> [PROBLEM TO WORK ON]
Take the records below and set them down exactly, so that every line matches the original.
---+---
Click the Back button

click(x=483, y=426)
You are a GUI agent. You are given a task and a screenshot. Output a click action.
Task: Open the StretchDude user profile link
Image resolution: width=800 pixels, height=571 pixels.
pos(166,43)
---+---
> [SOLUTION FOR THIS PROBLEM]
Click the Back button

click(x=483, y=426)
You are a GUI agent. You are given a task and a screenshot. Output a click action.
Task: Open the StretchDude user profile link
Image resolution: width=800 pixels, height=571 pixels.
pos(166,43)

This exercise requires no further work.